EXERCISE DETAILS: Render the rows below as a JSON list of strings, one string per line, with blank lines and the picture lines left out.

|---|

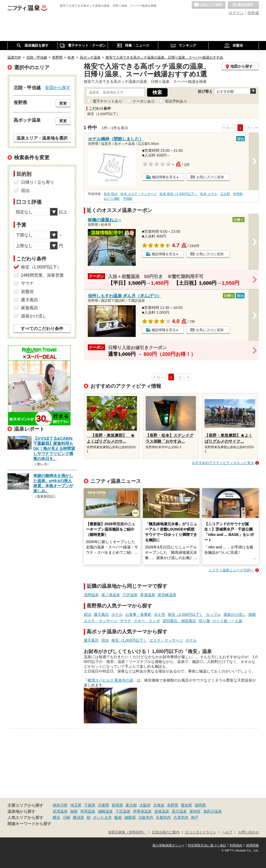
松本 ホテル (209, 194)
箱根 (74, 811)
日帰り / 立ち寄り (37, 182)
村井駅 (238, 194)
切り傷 (204, 621)
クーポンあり (143, 101)
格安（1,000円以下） (186, 614)
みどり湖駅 (112, 198)
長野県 (172, 805)
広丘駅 (225, 194)
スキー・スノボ (147, 621)
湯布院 (195, 811)
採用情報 (253, 845)
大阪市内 (146, 817)
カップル (213, 614)
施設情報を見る (164, 177)
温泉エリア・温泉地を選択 (42, 138)
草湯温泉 (147, 595)
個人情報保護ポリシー (168, 845)
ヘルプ (227, 832)
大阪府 (145, 805)
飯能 (118, 817)
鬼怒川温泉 (212, 811)
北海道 (159, 805)
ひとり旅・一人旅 (227, 621)
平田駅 (128, 198)
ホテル (117, 614)
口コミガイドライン (201, 832)
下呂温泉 (123, 811)
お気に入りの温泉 (208, 5)
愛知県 (186, 805)
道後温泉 (162, 811)
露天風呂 (101, 614)
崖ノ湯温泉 (110, 595)
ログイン (236, 13)
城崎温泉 (105, 811)
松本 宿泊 (110, 194)
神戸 (195, 817)
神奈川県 (60, 805)
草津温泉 (60, 811)
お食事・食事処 (138, 614)
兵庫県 (103, 805)
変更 (63, 103)
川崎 (66, 817)
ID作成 (253, 13)
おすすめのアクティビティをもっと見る (223, 463)
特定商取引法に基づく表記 (207, 845)
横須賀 (78, 817)
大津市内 (181, 817)
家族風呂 (29, 308)
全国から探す (58, 87)
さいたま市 (102, 817)
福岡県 (200, 805)
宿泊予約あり (176, 101)
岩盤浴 (27, 291)
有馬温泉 (88, 811)
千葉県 (90, 805)
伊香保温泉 (142, 811)
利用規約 (236, 845)
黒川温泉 (179, 811)
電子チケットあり (107, 101)
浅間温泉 (91, 595)
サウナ (125, 621)
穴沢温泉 (130, 595)
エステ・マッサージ (100, 621)
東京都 (131, 805)
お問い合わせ (248, 832)
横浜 (56, 817)
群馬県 (117, 805)
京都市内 (163, 817)
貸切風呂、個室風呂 (179, 621)
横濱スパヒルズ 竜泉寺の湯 (110, 680)
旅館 (252, 614)
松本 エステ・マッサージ (138, 194)
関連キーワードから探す (29, 824)
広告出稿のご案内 (166, 832)
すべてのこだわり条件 (42, 329)
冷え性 (160, 614)
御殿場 (130, 817)
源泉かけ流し (235, 614)
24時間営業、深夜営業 (42, 275)
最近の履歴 (243, 5)
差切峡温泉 (167, 595)
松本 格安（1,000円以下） (178, 194)
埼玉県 (76, 805)
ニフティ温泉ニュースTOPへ (231, 570)
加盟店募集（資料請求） (127, 832)
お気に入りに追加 (210, 177)
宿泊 (88, 614)
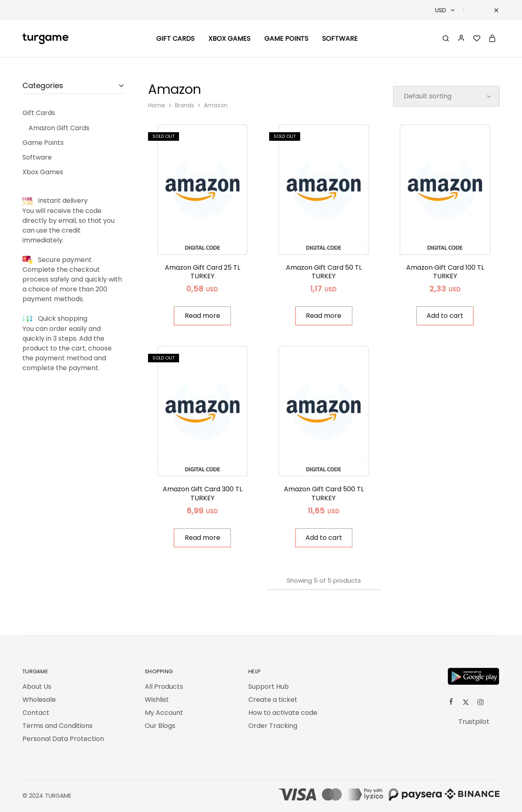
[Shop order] (446, 96)
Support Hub (268, 686)
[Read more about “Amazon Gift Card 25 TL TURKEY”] (202, 316)
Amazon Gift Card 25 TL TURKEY (202, 272)
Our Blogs (160, 725)
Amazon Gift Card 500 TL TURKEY (324, 493)
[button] (445, 316)
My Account (164, 712)
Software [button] (340, 39)
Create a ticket (273, 699)
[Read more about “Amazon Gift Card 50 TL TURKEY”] (324, 316)
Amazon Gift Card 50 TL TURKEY (324, 272)
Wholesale (39, 699)
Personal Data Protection (63, 739)
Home (157, 105)
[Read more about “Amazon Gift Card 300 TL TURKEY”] (202, 538)
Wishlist (157, 699)
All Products (164, 686)
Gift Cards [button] (175, 39)
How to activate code (283, 712)
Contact (36, 712)
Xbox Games (229, 39)
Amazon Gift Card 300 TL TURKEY (202, 493)
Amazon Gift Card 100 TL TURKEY (445, 272)
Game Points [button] (286, 39)
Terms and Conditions (58, 725)
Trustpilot (474, 721)
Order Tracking (273, 725)
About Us (37, 686)
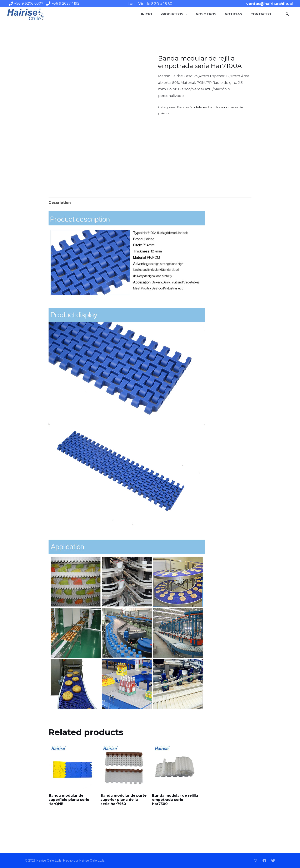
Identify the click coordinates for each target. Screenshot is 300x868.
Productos (174, 14)
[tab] (60, 203)
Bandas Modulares (192, 107)
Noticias (233, 14)
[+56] (26, 3)
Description (60, 203)
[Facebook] (264, 861)
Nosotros (206, 14)
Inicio (146, 14)
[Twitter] (273, 861)
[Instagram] (255, 861)
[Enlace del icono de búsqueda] (288, 14)
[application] (185, 14)
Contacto (261, 14)
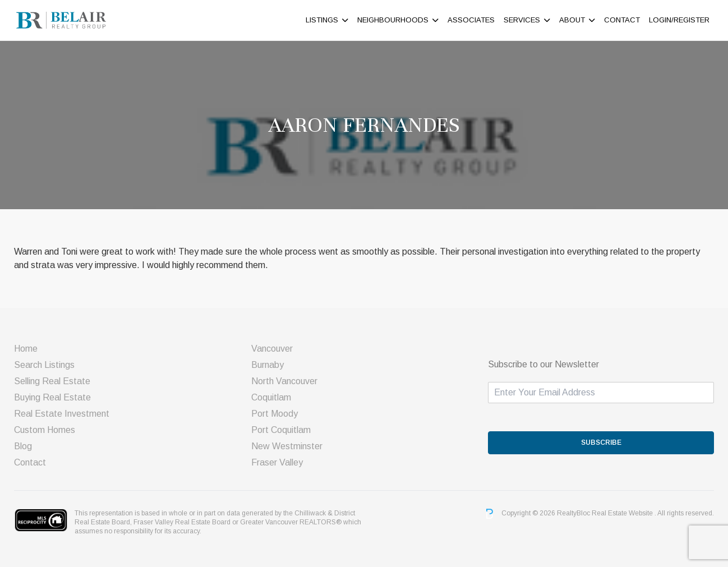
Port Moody (274, 413)
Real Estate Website (623, 513)
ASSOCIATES (471, 20)
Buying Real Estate (52, 397)
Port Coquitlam (281, 430)
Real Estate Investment (62, 413)
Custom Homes (44, 430)
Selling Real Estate (52, 381)
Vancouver (272, 348)
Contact (622, 20)
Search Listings (44, 365)
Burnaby (268, 365)
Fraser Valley (277, 462)
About (572, 20)
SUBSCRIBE (601, 442)
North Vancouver (284, 381)
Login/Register (679, 20)
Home (26, 348)
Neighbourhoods (393, 20)
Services (522, 20)
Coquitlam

|---|

RESPONSE TO THIS EXERCISE:
[
  "松本 ホテル (209, 194)",
  "箱根 (74, 811)",
  "日帰り / 立ち寄り (37, 182)",
  "村井駅 (238, 194)",
  "切り傷 (204, 621)",
  "クーポンあり (143, 101)",
  "格安（1,000円以下） (186, 614)",
  "みどり湖駅 (112, 198)",
  "長野県 (172, 805)",
  "広丘駅 (225, 194)",
  "スキー・スノボ (147, 621)",
  "湯布院 (195, 811)",
  "採用情報 (253, 845)",
  "大阪市内 (146, 817)",
  "カップル (213, 614)",
  "施設情報を見る (164, 177)",
  "温泉エリア・温泉地を選択 (42, 138)",
  "草湯温泉 (147, 595)",
  "個人情報保護ポリシー (168, 845)",
  "ヘルプ (227, 832)",
  "大阪府 (145, 805)",
  "飯能 (118, 817)",
  "鬼怒川温泉 (212, 811)",
  "北海道 (159, 805)",
  "ひとり旅・一人旅 (227, 621)",
  "平田駅 (128, 198)",
  "ホテル (117, 614)",
  "口コミガイドライン (201, 832)",
  "下呂温泉 (123, 811)",
  "お気に入りの温泉 (208, 5)",
  "愛知県 (186, 805)",
  "道後温泉 (162, 811)",
  "露天風呂 (101, 614)",
  "崖ノ湯温泉 (110, 595)",
  "ログイン (236, 13)",
  "城崎温泉 (105, 811)",
  "松本 宿泊 (110, 194)",
  "神戸 (195, 817)",
  "神奈川県 (60, 805)",
  "草津温泉 (60, 811)",
  "お食事・食事処 (138, 614)",
  "兵庫県 (103, 805)",
  "変更 (63, 103)",
  "川崎 (66, 817)",
  "ID作成 (253, 13)",
  "おすすめのアクティビティをもっと見る (223, 463)",
  "特定商取引法に基づく表記 (207, 845)",
  "横須賀 (78, 817)",
  "大津市内 (181, 817)",
  "家族風呂 (29, 308)",
  "全国から探す (58, 87)",
  "さいたま市 (102, 817)",
  "福岡県 (200, 805)",
  "宿泊予約あり (176, 101)",
  "岩盤浴 (27, 291)",
  "有馬温泉 (88, 811)",
  "千葉県 (90, 805)",
  "伊香保温泉 (142, 811)",
  "利用規約 (236, 845)",
  "黒川温泉 (179, 811)",
  "電子チケットあり (107, 101)",
  "浅間温泉 (91, 595)",
  "サウナ (125, 621)",
  "穴沢温泉 (130, 595)",
  "エステ・マッサージ (100, 621)",
  "東京都 (131, 805)",
  "お問い合わせ (248, 832)",
  "横浜 (56, 817)",
  "群馬県 (117, 805)",
  "京都市内 (163, 817)",
  "貸切風呂、個室風呂 (179, 621)",
  "横濱スパヒルズ 竜泉寺の湯 (110, 680)",
  "旅館 (252, 614)",
  "松本 エステ・マッサージ (138, 194)",
  "関連キーワードから探す (29, 824)",
  "広告出稿のご案内 (166, 832)",
  "すべてのこだわり条件 (42, 329)",
  "冷え性 (160, 614)",
  "御殿場 (130, 817)",
  "源泉かけ流し (235, 614)",
  "24時間営業、深夜営業 (42, 275)",
  "最近の履歴 (243, 5)",
  "差切峡温泉 (167, 595)",
  "松本 格安（1,000円以下） (178, 194)",
  "埼玉県 (76, 805)",
  "ニフティ温泉ニュースTOPへ (231, 570)",
  "加盟店募集（資料請求） (127, 832)",
  "お気に入りに追加 (210, 177)",
  "宿泊 (88, 614)",
  "[Shop order] (446, 96)",
  "Support Hub (268, 686)",
  "[Read more about “Amazon Gift Card 25 TL TURKEY”] (202, 316)",
  "Amazon Gift Card 25 TL TURKEY (202, 272)",
  "Our Blogs (160, 725)",
  "Amazon Gift Card 500 TL TURKEY (324, 493)",
  "[button] (445, 316)",
  "My Account (164, 712)",
  "Software [button] (340, 39)",
  "Create a ticket (273, 699)",
  "[Read more about “Amazon Gift Card 50 TL TURKEY”] (324, 316)",
  "Amazon Gift Card 50 TL TURKEY (324, 272)",
  "Wholesale (39, 699)",
  "Personal Data Protection (63, 739)",
  "Home (157, 105)",
  "[Read more about “Amazon Gift Card 300 TL TURKEY”] (202, 538)",
  "Wishlist (157, 699)",
  "All Products (164, 686)",
  "Gift Cards [button] (175, 39)",
  "How to activate code (283, 712)",
  "Contact (36, 712)",
  "Xbox Games (229, 39)",
  "Amazon Gift Card 300 TL TURKEY (202, 493)",
  "Amazon Gift Card 100 TL TURKEY (445, 272)",
  "Game Points [button] (286, 39)",
  "Terms and Conditions (58, 725)",
  "Trustpilot (474, 721)",
  "Order Tracking (273, 725)",
  "About Us (37, 686)",
  "Identify the click coordinates for each target. Screenshot is 300x868.",
  "Productos (174, 14)",
  "[tab] (60, 203)",
  "Bandas Modulares (192, 107)",
  "Noticias (233, 14)",
  "[+56] (26, 3)",
  "Description (60, 203)",
  "[Facebook] (264, 861)",
  "Nosotros (206, 14)",
  "Inicio (146, 14)",
  "[Twitter] (273, 861)",
  "[Instagram] (255, 861)",
  "[Enlace del icono de búsqueda] (288, 14)",
  "[application] (185, 14)",
  "Contacto (261, 14)",
  "Port Moody (274, 413)",
  "Real Estate Website (623, 513)",
  "ASSOCIATES (471, 20)",
  "Buying Real Estate (52, 397)",
  "Port Coquitlam (281, 430)",
  "Real Estate Investment (62, 413)",
  "Custom Homes (44, 430)",
  "Selling Real Estate (52, 381)",
  "Vancouver (272, 348)",
  "Contact (622, 20)",
  "Search Listings (44, 365)",
  "Burnaby (268, 365)",
  "Fraser Valley (277, 462)",
  "About (572, 20)",
  "SUBSCRIBE (601, 442)",
  "North Vancouver (284, 381)",
  "Login/Register (679, 20)",
  "Home (26, 348)",
  "Neighbourhoods (393, 20)",
  "Services (522, 20)",
  "Coquitlam"
]